● **Passage to read**:
────────────────
Making a Will | Winston Solicitors UK Skip to main content

A will is a legal document that sets out your wishes regarding the following factors:

  • Who you would like to benefit from your estate (your beneficiaries)
  • Who will look after any minor children you may have (guardians)
  • How your estate will be divided (if you want to leave it equally or unequally between a number of people and/or charities)
  • Who will collect in and distribute your assets (executors)

We are happy to discuss making a will with you on a completely free, no obligation basis. Just call us on 0113 320 5000or email us at

To discuss a will call us on 0113 320 5000

If you die without making a will, your estate is ‘intestate’ and the law will determine who inherits your estate following the intestacy rules. Therefore, there is a risk that someone you do not want to benefit from your estate will benefit, whereas you could have disinherited them by having a will in place. The intestacy rules also result in unmarried partners not automatically benefiting from your estate. It is therefore advisable to have a will in place to make it clear to your loved ones who you would like to benefit from your estate.

Mirror wills are two separate legal documents; therefore each partner/spouse is (so long as they have capacity) able to update, amend or revoke their will at any point in time without an obligation to inform their partner/spouse.

Mutual wills are made by people who agree that they will not amend or revoke (cancel) their wills without notifying the other party and thereby giving them the opportunity of amending their will. Having a mutual will also means that when the first person passes away, the surviving person cannot make a new will.
────────────────
● **Recorded data**:
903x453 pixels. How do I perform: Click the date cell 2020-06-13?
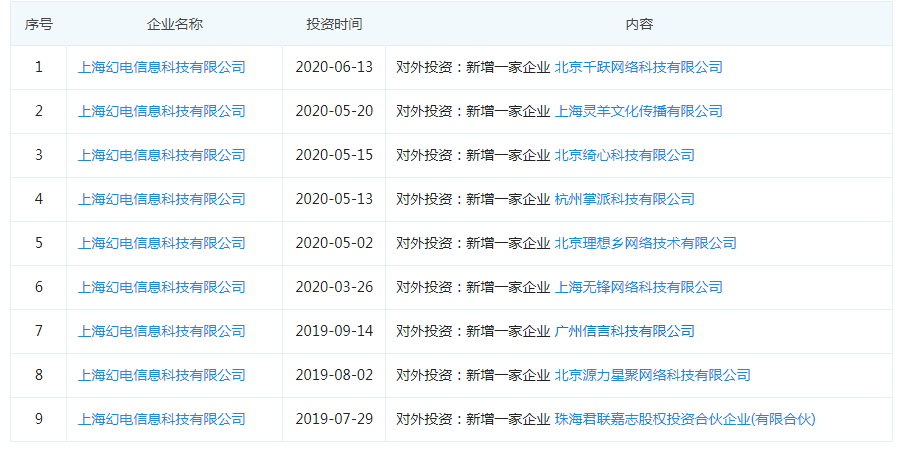[x=334, y=67]
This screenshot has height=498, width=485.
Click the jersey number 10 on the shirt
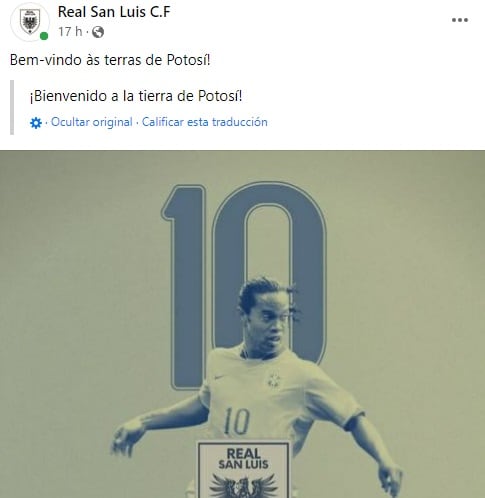tap(237, 421)
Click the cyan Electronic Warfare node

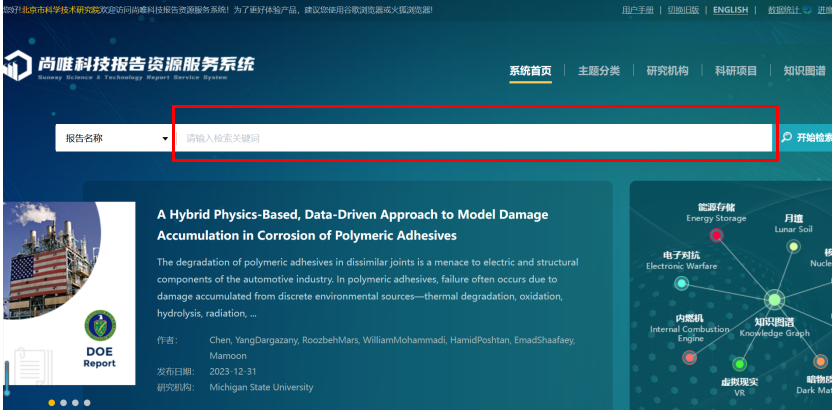click(x=682, y=284)
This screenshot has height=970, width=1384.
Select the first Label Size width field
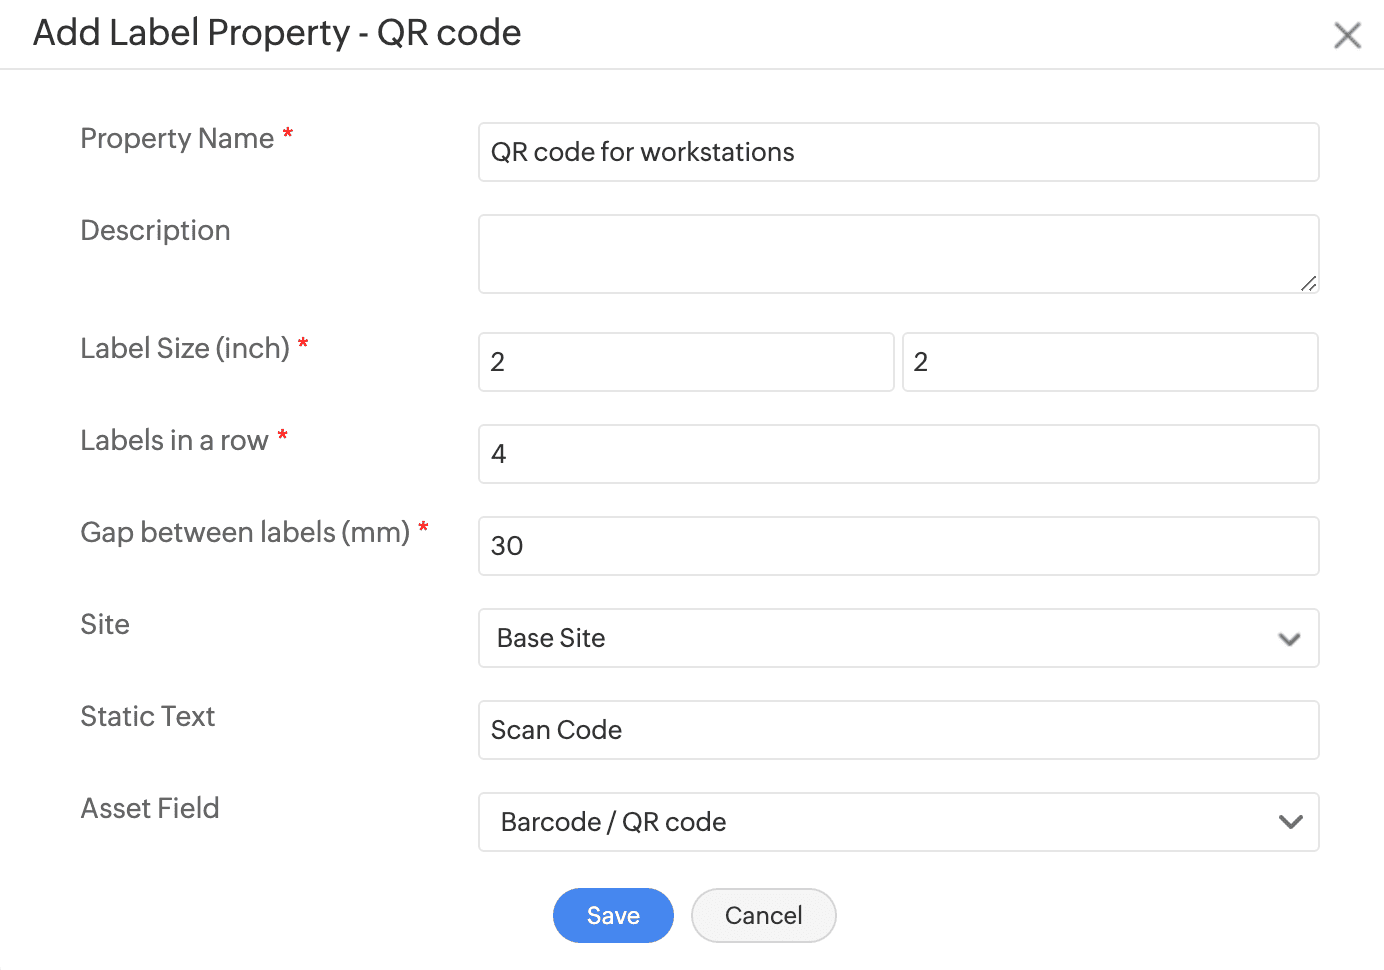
────────────────
● **Brief 1**: Can you copy the text of the page on making a will between "To discuss a" and "benefit from your estate.", inclusive, word for word?
● **Brief 2**: According to the page on making a will, why is it advisable to have a will in place?

● **Exercise result 1**:
To discuss a will call us on 0113 320 5000

If you die without making a will, your estate is ‘intestate’ and the law will determine who inherits your estate following the intestacy rules. Therefore, there is a risk that someone you do not want to benefit from your estate will benefit, whereas you could have disinherited them by having a will in place. The intestacy rules also result in unmarried partners not automatically benefiting from your estate. It is therefore advisable to have a will in place to make it clear to your loved ones who you would like to benefit from your estate.

● **Exercise result 2**: Without a will, your estate is intestate and the intestacy rules decide who inherits, so someone you would not want to benefit might do so, and unmarried partners do not automatically benefit. A will makes it clear to your loved ones who you want to benefit from your estate.